1. Oktober
Günter Wallraff: Ein kritischer Geist wird 80
Der bekannteste Investigativ-Journalist Deutschlands wird am Samstag 80. Günter Wallraff wurde am 1. Oktober 1942 in Burscheid bei Köln geboren.
Heute ist er den meisten Menschen ein Begriff - vor allem durch seine Enthüllungsrecherchen, wie in den 1970er-Jahren über die Praktiken der Bild-Zeitung oder als türkischer Gastarbeiter „Ali Levent“. Wallraff ist vor allem ein kritischer Geist, der sich gegen Ungerechtigkeiten engagiert. Sein Vater arbeitete bei Ford und die Familie der Mutter besaß eine kleine Manufaktur für Klaviere. Seit seinen Schülertagen schreibt er.
In den 1960er-Jahren arbeitete er erstmals in verschiedenen Industriebetrieben und schrieb über seine Erfahrungen.

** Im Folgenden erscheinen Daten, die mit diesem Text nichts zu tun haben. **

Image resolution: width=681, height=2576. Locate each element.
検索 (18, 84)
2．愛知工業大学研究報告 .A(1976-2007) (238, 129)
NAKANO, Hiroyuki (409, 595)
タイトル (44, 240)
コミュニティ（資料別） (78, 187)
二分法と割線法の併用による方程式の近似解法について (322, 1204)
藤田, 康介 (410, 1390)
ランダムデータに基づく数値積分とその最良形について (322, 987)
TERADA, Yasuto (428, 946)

Heinrich Böll charakterisierte Günter Wallraffs Arbeitsmethode in einem Vorwort zur schwedischen Übersetzung der "13 unerwünschten Reportagen" (1970): "Er gehört auch nicht zu den Autoren, die das, was man herablassend die Arbeitswelt zu nennen beliebt, zum Gegenstand von Romanen und Erzählungen macht. (...) Wallraff hat eine andere Methode gewählt, er dringt in die Situation, über die er schreiben möchte, ein, unterwirft sich ihr und teilt seine Erfahrungen und Ermittlungen in einer Sprache mit, die jede 'Überhöhung' vermeidet, sich nicht einmal des Jargons bedient, der ja als poetisch empfunden werden könnte."
Diese Methoden machten ihn in den Chefetagen verschiedener Monopole unbeliebt. Gegen ihn richteten sich mehrere Klagen und die Personalabteilungen wurden darauf ausgerichtet, dass er sich inkognito bewerben könnte.
Er gehört zu den Gründungsmitgliedern des „Werkkreises Literatur der Arbeitswelt“. Dieser wollte Arbeiter ermutigen, über ihre Situation selbst zu schreiben und dies aus erster Hand der Öffentlichkeit zu vermitteln.
Internationalist und Antifaschist
Unter vielen türkischen Migranten ist Günter Wallraff besonders durch seine Recherchen als „Ali Levent“ ein Begriff. Er schlüpfte in die Rolle eines türkischen Leiharbeiters bei Thyssen in Duisburg. Er beschrieb in seiner Recherche „Ganz unten“, wie Arbeiterinnen und Arbeiter aus der Türkei behandelt wurden.
Günter Wallraffs kritisches und fortschrittliches Wirken hat zweifellos einiges an Veränderungen angestoßen und bewirkt, allerdings blieb es auch im Rahmen des Versuchs der Reformierung des Kapitalismus stehen. Dazu gehören auch Illusionen in die Möglichkeiten des bürgerlichen Journalismus, wie sie unter anderem mit dem "Team Wallraff" auf RTL verbreitet werden. So unterstützenswert jede kritische Berichterstattung ist, kann sie am System der bürgerlichen Meinungsmanipulation nichts Grundsätzliches ändern. Es ist vor allem die Verbundenheit mit den einfachen Menschen und Missständen auf der Welt, die Günter Wallraf aus dem bürgerlichen Journalismus herausragen lassen.